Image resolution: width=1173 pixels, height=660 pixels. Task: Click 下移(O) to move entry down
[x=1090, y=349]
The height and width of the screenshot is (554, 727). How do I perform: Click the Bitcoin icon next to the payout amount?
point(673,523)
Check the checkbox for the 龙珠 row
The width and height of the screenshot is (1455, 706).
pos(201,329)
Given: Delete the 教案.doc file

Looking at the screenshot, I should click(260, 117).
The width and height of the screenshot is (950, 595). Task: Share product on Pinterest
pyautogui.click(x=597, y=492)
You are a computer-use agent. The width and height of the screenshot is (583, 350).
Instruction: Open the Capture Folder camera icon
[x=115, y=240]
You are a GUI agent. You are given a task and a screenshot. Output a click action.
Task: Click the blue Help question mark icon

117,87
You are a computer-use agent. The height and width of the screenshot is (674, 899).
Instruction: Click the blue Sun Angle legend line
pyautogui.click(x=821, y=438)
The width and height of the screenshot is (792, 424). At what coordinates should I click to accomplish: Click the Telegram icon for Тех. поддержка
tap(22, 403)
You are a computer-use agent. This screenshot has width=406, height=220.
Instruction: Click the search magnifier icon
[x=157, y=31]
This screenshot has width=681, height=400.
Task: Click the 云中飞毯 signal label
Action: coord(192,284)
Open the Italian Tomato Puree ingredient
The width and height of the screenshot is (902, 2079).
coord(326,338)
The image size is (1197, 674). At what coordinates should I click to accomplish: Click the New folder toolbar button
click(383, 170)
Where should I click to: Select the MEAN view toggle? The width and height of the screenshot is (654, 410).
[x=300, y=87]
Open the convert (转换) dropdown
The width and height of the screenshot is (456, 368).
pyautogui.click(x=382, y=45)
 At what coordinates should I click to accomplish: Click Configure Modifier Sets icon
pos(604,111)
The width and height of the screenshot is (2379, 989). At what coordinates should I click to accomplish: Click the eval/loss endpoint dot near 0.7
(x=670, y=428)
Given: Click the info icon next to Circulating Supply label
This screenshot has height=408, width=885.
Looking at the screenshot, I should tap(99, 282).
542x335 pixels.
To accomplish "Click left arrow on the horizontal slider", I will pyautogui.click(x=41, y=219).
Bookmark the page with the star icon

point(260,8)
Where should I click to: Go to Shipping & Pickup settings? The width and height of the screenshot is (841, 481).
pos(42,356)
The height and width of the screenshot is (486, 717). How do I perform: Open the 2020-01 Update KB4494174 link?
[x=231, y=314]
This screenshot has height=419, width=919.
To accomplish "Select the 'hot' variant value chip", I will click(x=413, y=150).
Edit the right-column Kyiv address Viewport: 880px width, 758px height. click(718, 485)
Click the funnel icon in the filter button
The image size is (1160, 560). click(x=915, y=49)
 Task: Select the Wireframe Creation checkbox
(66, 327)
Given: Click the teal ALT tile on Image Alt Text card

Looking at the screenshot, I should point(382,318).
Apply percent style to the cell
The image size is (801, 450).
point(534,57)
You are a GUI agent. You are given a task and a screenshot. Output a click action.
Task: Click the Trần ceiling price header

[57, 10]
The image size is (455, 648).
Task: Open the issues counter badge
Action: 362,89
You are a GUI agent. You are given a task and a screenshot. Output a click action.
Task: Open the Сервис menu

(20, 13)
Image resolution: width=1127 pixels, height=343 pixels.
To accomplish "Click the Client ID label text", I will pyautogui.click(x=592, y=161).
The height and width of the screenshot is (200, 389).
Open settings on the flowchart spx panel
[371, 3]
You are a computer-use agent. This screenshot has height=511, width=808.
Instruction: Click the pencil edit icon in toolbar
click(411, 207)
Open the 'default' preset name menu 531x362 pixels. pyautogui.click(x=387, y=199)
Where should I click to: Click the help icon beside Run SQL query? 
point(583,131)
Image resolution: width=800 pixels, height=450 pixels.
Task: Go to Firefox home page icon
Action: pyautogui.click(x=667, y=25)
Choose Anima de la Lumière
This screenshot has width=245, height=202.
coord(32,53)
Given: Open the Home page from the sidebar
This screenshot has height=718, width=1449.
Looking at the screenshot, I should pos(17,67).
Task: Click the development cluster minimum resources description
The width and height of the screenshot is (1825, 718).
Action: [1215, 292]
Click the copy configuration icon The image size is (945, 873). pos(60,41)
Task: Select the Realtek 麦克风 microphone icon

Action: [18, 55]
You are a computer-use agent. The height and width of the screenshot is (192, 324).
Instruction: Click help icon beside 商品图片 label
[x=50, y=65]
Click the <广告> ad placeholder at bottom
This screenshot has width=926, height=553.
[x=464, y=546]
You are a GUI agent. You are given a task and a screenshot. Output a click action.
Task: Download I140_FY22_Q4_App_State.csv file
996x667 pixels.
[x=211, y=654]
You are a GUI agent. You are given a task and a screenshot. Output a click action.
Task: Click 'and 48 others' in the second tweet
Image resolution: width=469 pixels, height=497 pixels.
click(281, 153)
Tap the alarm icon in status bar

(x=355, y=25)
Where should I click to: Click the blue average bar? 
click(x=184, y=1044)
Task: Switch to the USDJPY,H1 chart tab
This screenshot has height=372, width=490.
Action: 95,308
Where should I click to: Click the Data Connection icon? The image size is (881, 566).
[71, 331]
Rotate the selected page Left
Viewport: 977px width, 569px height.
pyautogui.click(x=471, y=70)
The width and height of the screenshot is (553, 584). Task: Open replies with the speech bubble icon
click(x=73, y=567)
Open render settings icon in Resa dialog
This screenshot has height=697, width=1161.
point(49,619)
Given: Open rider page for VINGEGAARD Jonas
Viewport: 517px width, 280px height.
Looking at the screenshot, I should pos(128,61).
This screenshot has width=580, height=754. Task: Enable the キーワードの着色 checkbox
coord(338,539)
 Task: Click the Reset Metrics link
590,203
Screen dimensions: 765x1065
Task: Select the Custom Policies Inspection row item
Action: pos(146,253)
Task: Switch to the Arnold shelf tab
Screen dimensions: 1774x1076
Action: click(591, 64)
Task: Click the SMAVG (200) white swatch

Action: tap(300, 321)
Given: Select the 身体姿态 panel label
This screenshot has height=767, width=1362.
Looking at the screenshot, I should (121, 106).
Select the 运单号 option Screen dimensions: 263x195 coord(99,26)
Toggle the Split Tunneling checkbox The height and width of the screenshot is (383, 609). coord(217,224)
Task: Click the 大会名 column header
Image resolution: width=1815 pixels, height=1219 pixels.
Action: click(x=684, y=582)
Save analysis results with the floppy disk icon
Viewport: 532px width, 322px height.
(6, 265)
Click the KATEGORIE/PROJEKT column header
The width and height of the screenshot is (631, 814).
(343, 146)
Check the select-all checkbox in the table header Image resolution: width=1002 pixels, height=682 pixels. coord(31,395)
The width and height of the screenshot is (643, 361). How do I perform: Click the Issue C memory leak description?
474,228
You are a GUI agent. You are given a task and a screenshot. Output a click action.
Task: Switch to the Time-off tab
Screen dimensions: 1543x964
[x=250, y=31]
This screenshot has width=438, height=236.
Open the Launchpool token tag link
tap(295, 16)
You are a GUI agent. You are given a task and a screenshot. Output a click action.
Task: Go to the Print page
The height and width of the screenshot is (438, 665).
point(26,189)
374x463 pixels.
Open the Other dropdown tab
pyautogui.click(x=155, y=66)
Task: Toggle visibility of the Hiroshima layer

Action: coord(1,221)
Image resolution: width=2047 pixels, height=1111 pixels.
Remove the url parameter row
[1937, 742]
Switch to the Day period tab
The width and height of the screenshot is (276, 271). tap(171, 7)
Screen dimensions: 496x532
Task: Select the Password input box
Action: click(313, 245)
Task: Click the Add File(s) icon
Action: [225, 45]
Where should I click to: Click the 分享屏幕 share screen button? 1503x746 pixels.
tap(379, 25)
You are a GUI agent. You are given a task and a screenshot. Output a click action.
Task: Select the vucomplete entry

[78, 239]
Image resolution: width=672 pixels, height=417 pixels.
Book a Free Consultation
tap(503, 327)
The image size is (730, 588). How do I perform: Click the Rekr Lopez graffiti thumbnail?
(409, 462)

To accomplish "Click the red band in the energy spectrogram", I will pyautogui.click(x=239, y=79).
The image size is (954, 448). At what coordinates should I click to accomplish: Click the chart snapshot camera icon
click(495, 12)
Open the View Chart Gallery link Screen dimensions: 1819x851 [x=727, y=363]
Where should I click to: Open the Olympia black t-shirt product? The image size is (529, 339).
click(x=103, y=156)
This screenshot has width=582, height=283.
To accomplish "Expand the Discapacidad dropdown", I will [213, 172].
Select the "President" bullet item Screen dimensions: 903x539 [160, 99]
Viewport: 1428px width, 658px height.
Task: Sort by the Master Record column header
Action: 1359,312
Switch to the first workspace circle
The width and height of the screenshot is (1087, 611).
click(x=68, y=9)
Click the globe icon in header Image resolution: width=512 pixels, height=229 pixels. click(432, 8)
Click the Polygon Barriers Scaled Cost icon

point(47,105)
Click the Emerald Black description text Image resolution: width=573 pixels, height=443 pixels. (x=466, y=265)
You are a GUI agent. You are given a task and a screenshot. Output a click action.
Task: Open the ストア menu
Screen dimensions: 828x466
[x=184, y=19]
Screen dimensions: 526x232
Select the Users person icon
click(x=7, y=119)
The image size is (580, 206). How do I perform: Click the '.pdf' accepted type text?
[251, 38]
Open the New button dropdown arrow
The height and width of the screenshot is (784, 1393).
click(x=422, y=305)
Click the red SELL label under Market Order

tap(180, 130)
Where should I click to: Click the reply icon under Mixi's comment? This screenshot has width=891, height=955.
· · · · ·
Reproduce the entries word for word, from the first line through the line that contains "Looking at the screenshot, I should click(260, 117).", including both.

SOLUTION →
Image resolution: width=1173 pixels, height=660 pixels. Task: Click 下移(O) to move entry down
[x=1090, y=349]
The height and width of the screenshot is (554, 727). How do I perform: Click the Bitcoin icon next to the payout amount?
point(673,523)
Check the checkbox for the 龙珠 row
The width and height of the screenshot is (1455, 706).
pos(201,329)
Given: Delete the 教案.doc file

Looking at the screenshot, I should click(260, 117).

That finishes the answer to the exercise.